Quantitative easing (QE) refers to the Federal Reserve’s purchases of large quantities of Treasury securities and mortgage-backed securities issued by government-sponsored enterprises and federal agencies to achieve its monetary policy objectives. Historically, the Federal Reserve has used QE when it has already lowered interest rates to near zero and additional monetary stimulus is needed. QE provides that additional stimulus by reducing long-term interest rates and increasing liquidity in financial markets.
QE affects the federal budget through two channels:
It changes net borrowing costs of the Treasury and the Federal Reserve.
It stimulates economic activity, which affects other budgetary categories.

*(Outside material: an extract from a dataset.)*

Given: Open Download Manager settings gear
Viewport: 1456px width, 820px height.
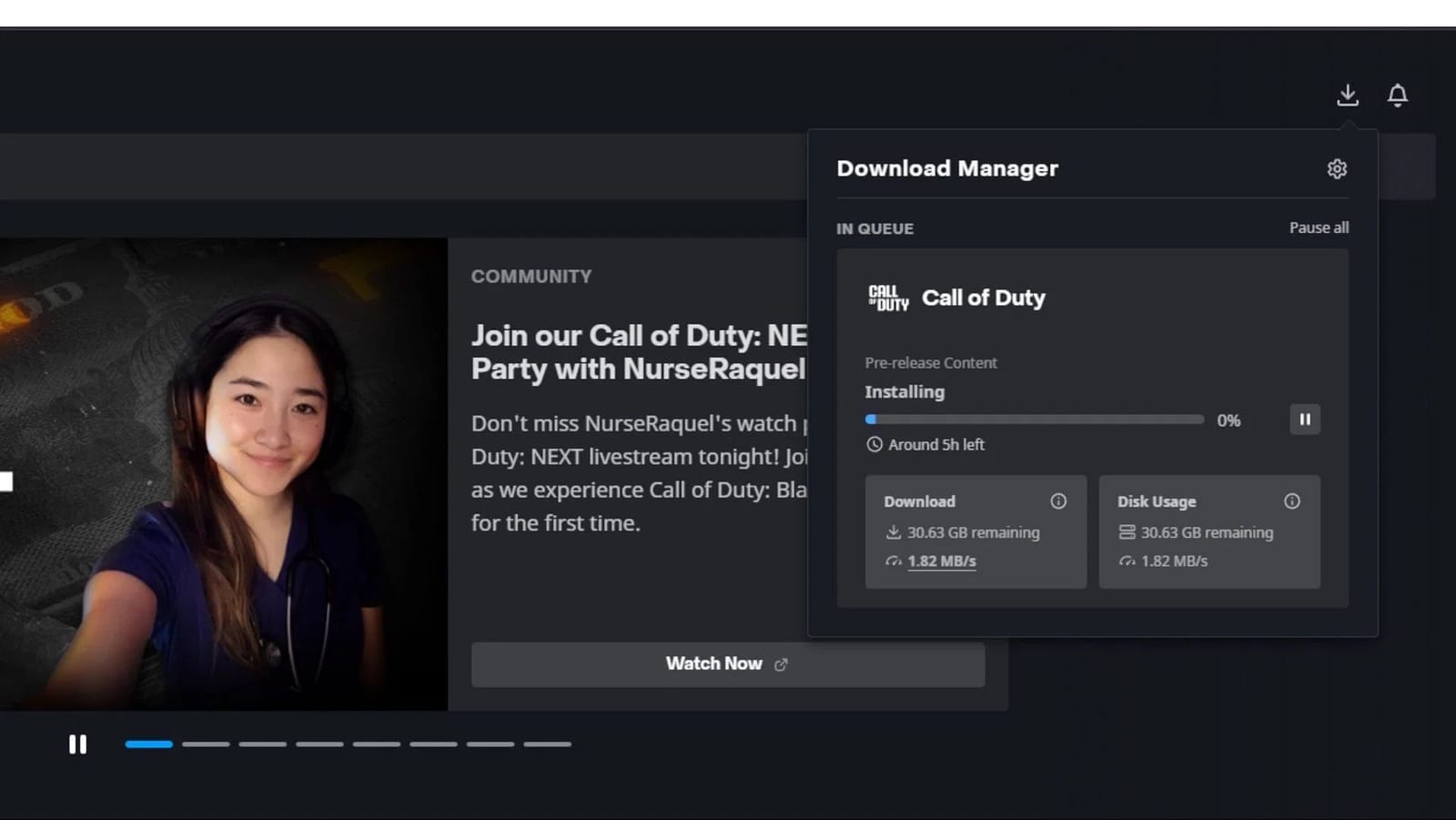Looking at the screenshot, I should [x=1336, y=168].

If economic output was far below potential output (the maximum sustainable output of the economy) and short-term interest rates were set close to zero, the effects of QE would at first reduce federal deficits, generally. As economic conditions improved and interest rates rose, however, the deficit-reducing effects of that policy would diminish and could even reverse and add to the federal deficit.

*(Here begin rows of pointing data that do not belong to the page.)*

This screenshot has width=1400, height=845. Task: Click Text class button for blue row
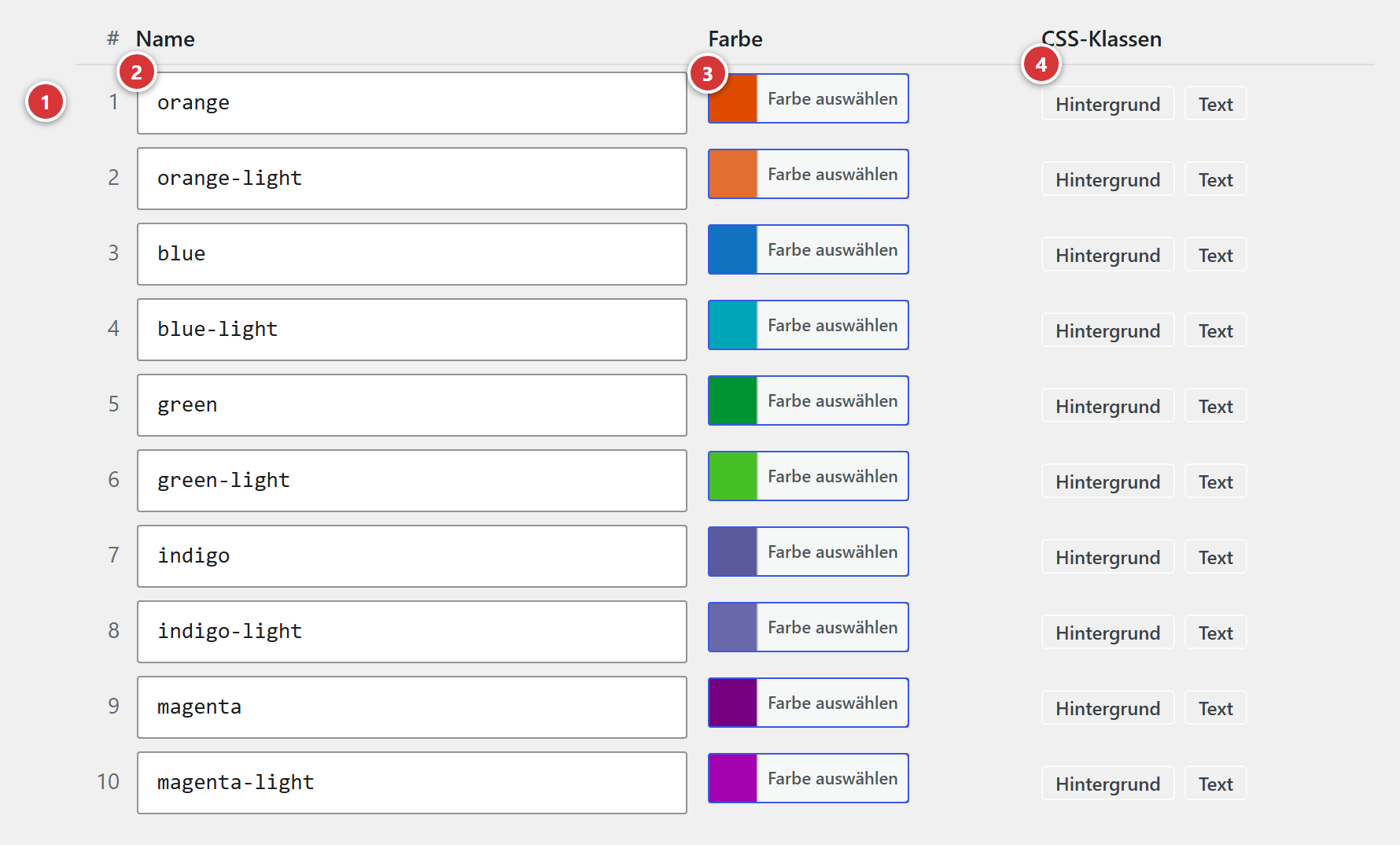point(1215,254)
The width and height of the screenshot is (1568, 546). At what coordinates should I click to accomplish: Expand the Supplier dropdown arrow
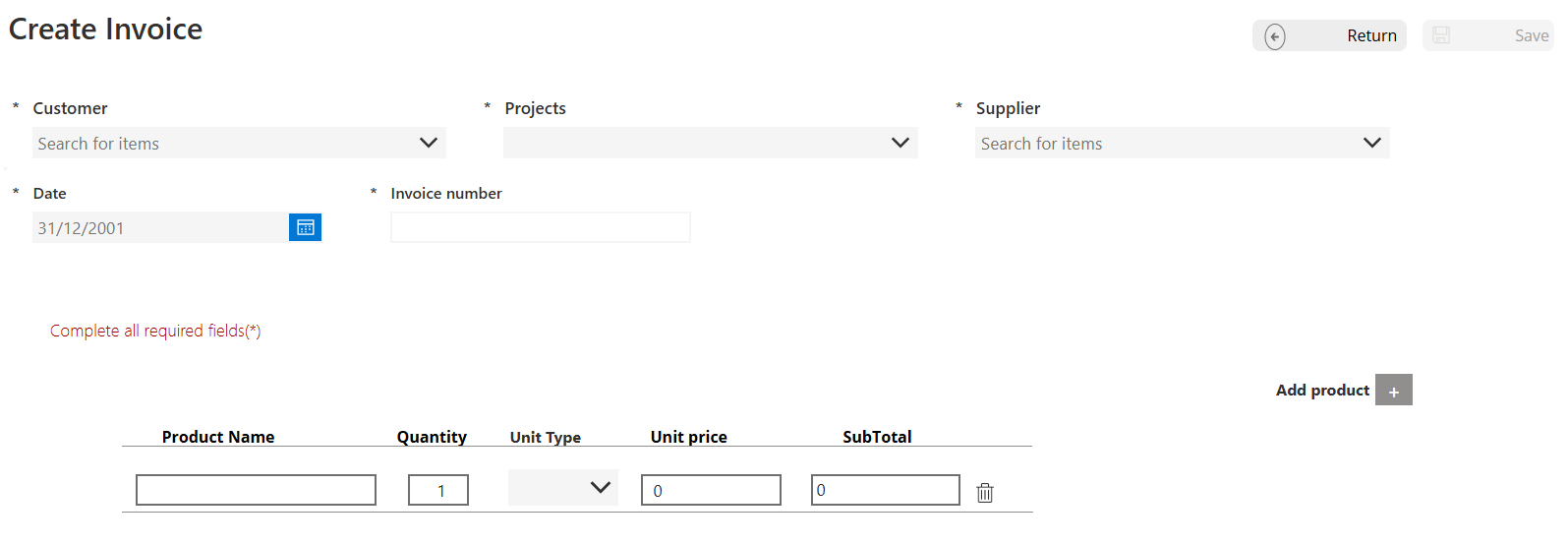(1371, 143)
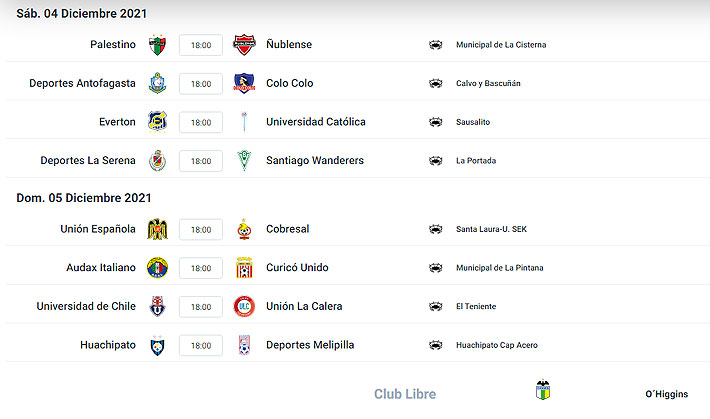The image size is (710, 419).
Task: Select the Club Libre label
Action: click(x=405, y=394)
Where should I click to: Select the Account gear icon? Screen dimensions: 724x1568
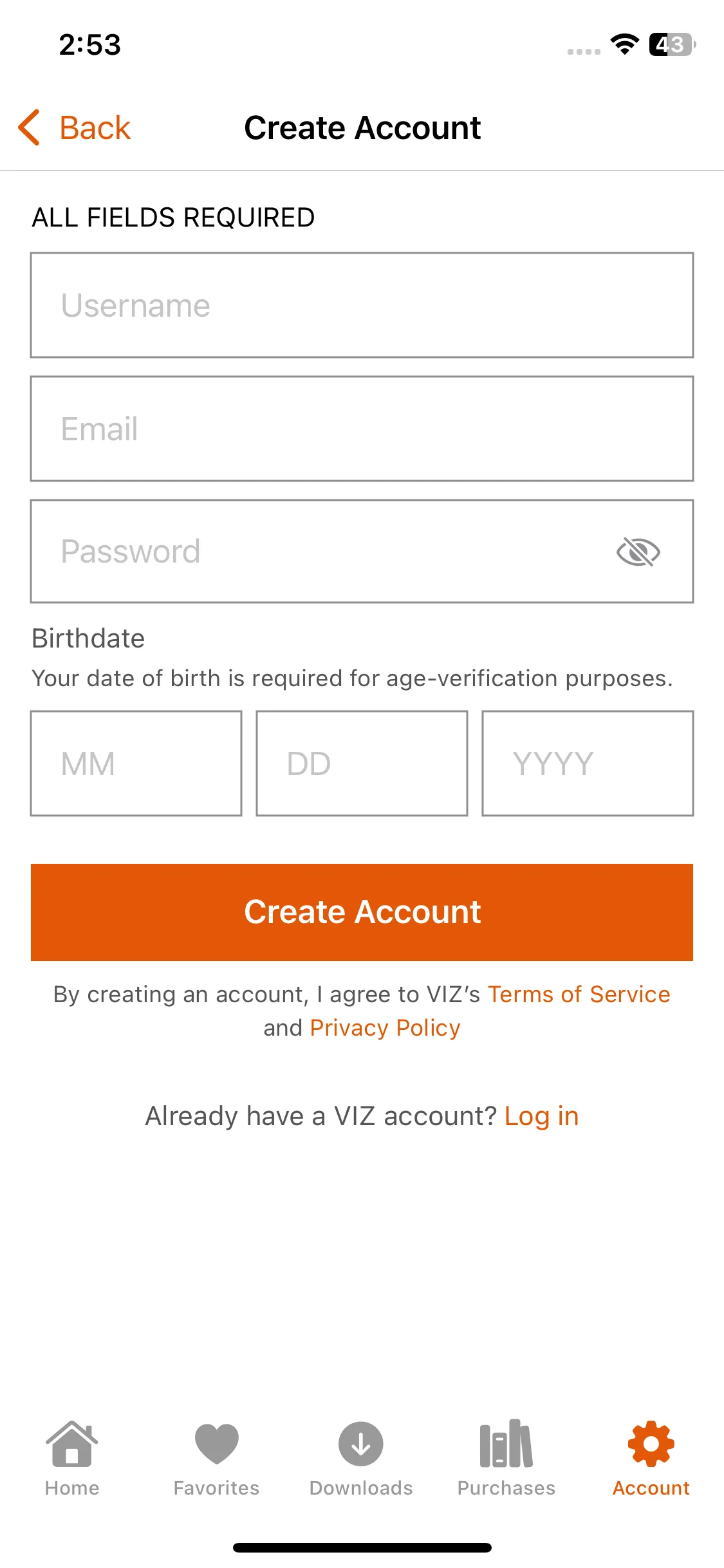pos(651,1444)
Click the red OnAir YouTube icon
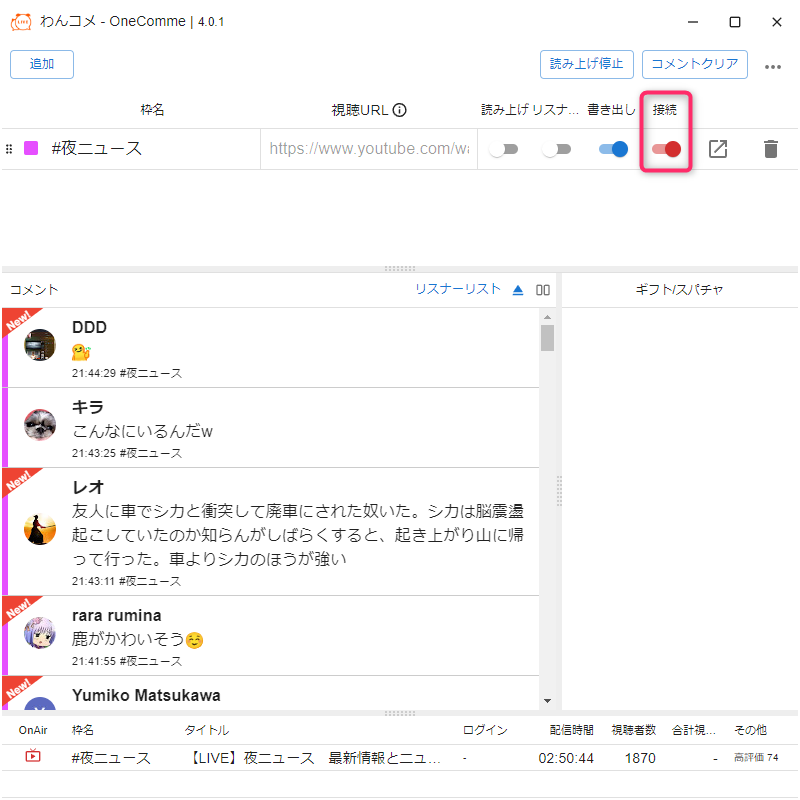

In the Congressional Budget Office’s assessment, the Federal Reserve’s QE programs conducted in response to the 2007–2009 recession and the 2020 recession induced by the coronavirus pandemic initially reduced federal budget deficits. The QE programs also have led to earlier increases in the federal funds rate—the interest rate that financial institutions charge each other for overnight loans of their monetary reserves—than would have occurred otherwise, in CBO’s assessment. After the 2007–2009 recession, QE programs were followed by quantitative tightening (QT) policies—that is, reductions in the Federal Reserve’s holdings of Treasury securities and mortgage-backed securities.
In CBO’s projections, the Federal Reserve again conducts quantitative tightening from 2022 to 2025. Its holdings of Treasury securities gradually rise again in the later years of the decade to meet growing demand for currency. The net budgetary effects over time of the combined QE and QT policies are uncertain.